_INPUT DATA_
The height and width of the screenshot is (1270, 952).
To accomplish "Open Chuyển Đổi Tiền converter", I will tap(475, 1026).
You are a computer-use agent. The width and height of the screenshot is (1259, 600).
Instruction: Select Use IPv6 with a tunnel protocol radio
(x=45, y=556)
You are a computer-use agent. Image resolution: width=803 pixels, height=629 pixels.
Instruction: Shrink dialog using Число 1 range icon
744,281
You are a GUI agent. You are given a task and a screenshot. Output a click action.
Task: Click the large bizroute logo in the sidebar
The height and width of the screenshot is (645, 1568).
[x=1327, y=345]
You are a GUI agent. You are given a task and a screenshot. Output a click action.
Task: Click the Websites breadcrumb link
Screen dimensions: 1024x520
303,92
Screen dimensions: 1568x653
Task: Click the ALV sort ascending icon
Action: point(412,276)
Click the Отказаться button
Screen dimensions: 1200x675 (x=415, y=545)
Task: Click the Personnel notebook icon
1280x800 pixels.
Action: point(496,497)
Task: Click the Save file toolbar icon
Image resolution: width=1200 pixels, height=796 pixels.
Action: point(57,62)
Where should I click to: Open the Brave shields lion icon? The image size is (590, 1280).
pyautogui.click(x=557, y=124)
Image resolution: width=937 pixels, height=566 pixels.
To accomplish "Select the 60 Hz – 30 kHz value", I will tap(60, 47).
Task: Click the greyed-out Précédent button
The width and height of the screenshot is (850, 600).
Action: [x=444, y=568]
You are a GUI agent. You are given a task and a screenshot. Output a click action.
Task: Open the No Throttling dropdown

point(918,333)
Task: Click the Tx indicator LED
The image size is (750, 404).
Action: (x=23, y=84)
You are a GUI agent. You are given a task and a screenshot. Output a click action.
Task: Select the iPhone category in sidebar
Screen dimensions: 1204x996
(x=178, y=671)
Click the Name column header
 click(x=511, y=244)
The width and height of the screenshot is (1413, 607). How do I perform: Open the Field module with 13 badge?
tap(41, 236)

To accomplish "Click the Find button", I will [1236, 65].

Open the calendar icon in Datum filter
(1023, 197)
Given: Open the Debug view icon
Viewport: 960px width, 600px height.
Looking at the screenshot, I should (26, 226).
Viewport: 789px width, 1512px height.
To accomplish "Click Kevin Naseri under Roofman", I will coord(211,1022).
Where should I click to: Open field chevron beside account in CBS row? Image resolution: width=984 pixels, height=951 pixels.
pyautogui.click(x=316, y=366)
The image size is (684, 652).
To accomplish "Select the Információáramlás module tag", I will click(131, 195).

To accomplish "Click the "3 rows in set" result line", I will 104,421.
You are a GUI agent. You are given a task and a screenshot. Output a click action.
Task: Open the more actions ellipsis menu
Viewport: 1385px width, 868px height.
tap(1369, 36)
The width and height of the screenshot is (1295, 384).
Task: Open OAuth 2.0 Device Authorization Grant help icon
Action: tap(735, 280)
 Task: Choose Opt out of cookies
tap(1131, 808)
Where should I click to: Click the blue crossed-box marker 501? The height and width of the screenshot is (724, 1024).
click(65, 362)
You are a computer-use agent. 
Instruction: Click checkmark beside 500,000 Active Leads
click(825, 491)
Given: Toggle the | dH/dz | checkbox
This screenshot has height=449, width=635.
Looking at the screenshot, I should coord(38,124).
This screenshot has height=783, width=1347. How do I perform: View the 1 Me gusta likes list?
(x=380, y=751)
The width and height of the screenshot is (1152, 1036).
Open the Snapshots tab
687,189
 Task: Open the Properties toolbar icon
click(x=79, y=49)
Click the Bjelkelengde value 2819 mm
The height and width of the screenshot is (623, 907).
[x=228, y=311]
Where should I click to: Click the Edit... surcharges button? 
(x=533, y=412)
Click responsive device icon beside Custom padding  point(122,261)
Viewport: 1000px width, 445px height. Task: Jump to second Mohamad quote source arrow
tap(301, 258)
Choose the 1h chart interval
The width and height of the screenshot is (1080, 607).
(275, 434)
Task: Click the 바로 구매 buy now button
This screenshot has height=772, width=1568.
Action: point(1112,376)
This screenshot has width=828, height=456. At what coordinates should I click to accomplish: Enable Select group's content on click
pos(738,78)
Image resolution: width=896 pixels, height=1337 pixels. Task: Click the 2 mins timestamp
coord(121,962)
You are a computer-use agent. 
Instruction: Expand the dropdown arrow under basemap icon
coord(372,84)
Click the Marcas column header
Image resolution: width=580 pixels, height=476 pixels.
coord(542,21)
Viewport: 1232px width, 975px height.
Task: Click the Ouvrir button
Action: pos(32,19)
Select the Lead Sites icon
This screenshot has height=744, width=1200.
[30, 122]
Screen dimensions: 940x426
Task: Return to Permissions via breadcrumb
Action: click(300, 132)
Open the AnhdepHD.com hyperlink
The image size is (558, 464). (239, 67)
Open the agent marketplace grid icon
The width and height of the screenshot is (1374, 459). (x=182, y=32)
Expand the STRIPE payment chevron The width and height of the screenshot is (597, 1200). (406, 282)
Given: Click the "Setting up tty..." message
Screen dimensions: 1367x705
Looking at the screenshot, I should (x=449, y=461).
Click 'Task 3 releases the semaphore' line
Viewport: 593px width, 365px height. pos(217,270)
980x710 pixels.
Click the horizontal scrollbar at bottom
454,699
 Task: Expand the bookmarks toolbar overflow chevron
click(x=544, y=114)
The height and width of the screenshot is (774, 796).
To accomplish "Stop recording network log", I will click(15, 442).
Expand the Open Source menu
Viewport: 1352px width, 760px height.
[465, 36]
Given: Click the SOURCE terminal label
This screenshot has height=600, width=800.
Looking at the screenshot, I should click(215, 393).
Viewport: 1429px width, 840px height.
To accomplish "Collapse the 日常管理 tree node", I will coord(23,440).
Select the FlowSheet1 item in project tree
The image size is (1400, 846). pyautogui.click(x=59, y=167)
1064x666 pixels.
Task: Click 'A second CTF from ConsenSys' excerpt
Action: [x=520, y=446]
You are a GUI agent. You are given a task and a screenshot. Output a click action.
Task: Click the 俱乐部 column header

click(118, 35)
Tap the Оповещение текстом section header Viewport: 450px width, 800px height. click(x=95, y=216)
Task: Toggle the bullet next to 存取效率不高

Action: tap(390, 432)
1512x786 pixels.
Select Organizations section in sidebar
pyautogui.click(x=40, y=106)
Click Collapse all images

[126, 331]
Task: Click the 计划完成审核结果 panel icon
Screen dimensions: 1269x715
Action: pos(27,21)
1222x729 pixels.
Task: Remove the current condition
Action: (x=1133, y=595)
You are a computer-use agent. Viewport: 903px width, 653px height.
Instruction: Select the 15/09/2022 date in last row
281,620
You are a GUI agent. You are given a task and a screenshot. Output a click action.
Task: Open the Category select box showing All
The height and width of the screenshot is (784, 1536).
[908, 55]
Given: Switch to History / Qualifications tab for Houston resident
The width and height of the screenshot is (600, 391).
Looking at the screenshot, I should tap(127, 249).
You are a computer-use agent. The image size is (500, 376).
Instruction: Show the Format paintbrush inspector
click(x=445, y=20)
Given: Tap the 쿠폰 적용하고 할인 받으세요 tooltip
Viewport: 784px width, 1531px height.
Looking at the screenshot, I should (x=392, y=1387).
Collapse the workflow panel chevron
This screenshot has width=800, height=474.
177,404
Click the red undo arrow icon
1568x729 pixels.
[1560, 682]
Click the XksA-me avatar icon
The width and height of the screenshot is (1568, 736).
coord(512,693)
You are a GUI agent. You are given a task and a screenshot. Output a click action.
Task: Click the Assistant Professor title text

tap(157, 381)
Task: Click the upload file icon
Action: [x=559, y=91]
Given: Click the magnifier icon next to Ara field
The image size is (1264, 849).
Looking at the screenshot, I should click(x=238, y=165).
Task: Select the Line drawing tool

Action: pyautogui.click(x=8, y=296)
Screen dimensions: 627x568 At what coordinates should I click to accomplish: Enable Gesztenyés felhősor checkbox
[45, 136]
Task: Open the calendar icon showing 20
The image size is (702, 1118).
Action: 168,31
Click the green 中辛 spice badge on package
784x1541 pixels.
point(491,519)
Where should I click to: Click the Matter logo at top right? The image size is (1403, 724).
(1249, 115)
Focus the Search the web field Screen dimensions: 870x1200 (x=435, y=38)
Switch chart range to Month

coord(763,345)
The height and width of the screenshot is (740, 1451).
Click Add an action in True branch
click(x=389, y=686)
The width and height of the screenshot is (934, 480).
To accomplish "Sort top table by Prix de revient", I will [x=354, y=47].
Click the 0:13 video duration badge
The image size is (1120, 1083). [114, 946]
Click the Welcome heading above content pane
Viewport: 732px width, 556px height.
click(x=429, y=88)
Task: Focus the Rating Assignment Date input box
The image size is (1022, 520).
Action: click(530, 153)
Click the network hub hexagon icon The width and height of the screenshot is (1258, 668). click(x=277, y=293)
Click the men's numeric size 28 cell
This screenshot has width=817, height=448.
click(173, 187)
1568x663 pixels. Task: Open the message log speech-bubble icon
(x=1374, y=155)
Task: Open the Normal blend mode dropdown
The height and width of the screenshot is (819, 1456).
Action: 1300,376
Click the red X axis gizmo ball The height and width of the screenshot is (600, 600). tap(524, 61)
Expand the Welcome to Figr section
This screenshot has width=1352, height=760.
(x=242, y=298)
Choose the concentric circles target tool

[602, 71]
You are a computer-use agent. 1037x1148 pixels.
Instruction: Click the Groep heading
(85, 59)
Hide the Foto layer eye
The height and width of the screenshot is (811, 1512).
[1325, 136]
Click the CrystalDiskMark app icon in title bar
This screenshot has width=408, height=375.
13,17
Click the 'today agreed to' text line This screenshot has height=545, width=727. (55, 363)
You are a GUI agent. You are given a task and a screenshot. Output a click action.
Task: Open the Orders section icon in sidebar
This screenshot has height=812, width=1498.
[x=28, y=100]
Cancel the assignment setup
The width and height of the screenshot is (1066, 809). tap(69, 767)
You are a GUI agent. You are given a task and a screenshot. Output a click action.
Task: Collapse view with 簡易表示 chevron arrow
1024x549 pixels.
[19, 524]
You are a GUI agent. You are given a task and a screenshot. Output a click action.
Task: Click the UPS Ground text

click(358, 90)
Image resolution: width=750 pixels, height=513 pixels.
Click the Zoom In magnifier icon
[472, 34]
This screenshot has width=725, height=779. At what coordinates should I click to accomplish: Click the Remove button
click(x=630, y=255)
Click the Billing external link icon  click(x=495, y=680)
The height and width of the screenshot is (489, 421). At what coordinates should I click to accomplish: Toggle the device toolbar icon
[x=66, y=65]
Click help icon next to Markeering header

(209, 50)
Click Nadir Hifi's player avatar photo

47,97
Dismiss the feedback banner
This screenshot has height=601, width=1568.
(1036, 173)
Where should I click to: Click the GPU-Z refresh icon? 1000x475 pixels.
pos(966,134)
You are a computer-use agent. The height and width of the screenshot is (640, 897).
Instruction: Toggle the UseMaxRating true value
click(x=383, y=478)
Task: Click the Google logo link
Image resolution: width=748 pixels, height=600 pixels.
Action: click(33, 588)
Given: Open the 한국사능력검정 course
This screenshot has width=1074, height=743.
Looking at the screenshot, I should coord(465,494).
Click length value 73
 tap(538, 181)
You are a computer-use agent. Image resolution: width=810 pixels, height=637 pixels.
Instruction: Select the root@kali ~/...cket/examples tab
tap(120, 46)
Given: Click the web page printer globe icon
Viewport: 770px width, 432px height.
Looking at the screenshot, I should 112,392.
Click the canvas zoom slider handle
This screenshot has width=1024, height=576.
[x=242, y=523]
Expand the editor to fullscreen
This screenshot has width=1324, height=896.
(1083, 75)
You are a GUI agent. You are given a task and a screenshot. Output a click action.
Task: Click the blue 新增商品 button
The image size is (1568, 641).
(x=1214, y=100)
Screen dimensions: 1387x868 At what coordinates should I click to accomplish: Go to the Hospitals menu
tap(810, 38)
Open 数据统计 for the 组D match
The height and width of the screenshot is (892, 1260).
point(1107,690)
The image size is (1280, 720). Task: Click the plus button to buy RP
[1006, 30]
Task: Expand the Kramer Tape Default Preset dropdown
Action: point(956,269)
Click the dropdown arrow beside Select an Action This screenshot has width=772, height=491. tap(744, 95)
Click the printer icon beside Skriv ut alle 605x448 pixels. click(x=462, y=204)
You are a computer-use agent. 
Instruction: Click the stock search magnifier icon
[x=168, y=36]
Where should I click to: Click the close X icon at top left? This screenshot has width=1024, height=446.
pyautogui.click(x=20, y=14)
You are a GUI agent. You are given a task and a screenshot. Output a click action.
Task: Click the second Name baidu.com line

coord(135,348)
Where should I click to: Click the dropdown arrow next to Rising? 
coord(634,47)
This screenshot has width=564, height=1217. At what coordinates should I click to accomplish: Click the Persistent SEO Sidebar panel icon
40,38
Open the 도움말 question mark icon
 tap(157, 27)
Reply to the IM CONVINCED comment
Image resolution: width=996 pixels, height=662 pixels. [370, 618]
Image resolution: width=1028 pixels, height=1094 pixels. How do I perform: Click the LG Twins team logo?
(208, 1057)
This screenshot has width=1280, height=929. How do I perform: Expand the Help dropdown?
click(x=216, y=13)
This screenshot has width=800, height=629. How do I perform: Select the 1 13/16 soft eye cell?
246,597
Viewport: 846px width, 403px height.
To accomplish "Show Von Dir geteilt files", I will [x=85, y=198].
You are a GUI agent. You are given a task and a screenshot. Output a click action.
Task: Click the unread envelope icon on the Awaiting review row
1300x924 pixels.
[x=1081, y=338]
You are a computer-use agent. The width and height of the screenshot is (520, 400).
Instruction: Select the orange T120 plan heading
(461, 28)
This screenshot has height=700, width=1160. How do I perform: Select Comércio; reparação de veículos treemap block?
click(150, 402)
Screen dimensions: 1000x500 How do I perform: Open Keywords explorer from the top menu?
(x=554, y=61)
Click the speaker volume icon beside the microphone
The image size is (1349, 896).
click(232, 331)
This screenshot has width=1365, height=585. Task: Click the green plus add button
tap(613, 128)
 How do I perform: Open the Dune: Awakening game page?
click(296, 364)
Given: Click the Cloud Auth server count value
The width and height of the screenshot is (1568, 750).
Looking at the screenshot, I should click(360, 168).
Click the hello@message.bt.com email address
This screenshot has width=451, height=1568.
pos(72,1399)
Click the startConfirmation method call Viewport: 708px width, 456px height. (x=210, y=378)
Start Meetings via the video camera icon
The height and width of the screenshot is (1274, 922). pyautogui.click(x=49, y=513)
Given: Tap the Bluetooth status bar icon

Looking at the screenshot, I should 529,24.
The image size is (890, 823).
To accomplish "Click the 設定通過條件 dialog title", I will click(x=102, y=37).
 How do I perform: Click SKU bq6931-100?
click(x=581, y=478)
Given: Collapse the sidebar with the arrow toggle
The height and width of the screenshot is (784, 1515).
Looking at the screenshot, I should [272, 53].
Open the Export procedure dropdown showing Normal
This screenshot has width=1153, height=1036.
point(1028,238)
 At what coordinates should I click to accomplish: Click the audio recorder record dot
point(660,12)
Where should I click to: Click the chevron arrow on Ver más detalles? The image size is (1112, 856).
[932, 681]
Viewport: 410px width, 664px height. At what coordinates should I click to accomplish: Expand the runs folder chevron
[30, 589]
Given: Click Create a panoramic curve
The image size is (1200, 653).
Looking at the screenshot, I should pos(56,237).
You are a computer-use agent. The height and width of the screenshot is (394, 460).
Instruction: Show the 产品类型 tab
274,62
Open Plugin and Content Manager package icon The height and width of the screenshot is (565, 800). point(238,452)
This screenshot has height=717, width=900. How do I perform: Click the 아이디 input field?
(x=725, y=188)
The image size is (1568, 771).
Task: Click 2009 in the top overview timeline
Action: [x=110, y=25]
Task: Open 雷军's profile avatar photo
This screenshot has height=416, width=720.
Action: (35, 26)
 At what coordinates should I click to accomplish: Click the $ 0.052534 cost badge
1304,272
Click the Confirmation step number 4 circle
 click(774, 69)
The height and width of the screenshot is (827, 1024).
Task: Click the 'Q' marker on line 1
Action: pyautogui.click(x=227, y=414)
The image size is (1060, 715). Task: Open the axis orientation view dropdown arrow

_ABOUT THIS TASK_
Give again, word for word, every line of the listing above from the one with "This screenshot has height=601, width=1568." to the one with "Task: Click the blue 新增商品 button", both inclusive, and nothing beyond them.

_TASK OUTPUT_
This screenshot has height=601, width=1568.
(1036, 173)
Where should I click to: Click the GPU-Z refresh icon? 1000x475 pixels.
pos(966,134)
You are a computer-use agent. The height and width of the screenshot is (640, 897).
Instruction: Toggle the UseMaxRating true value
click(x=383, y=478)
Task: Click the Google logo link
Image resolution: width=748 pixels, height=600 pixels.
Action: click(33, 588)
Given: Open the 한국사능력검정 course
This screenshot has width=1074, height=743.
Looking at the screenshot, I should coord(465,494).
Click length value 73
 tap(538, 181)
You are a computer-use agent. Image resolution: width=810 pixels, height=637 pixels.
Instruction: Select the root@kali ~/...cket/examples tab
tap(120, 46)
Given: Click the web page printer globe icon
Viewport: 770px width, 432px height.
Looking at the screenshot, I should 112,392.
Click the canvas zoom slider handle
This screenshot has width=1024, height=576.
[x=242, y=523]
Expand the editor to fullscreen
This screenshot has width=1324, height=896.
(1083, 75)
You are a GUI agent. You are given a task and a screenshot. Output a click action.
Task: Click the blue 新增商品 button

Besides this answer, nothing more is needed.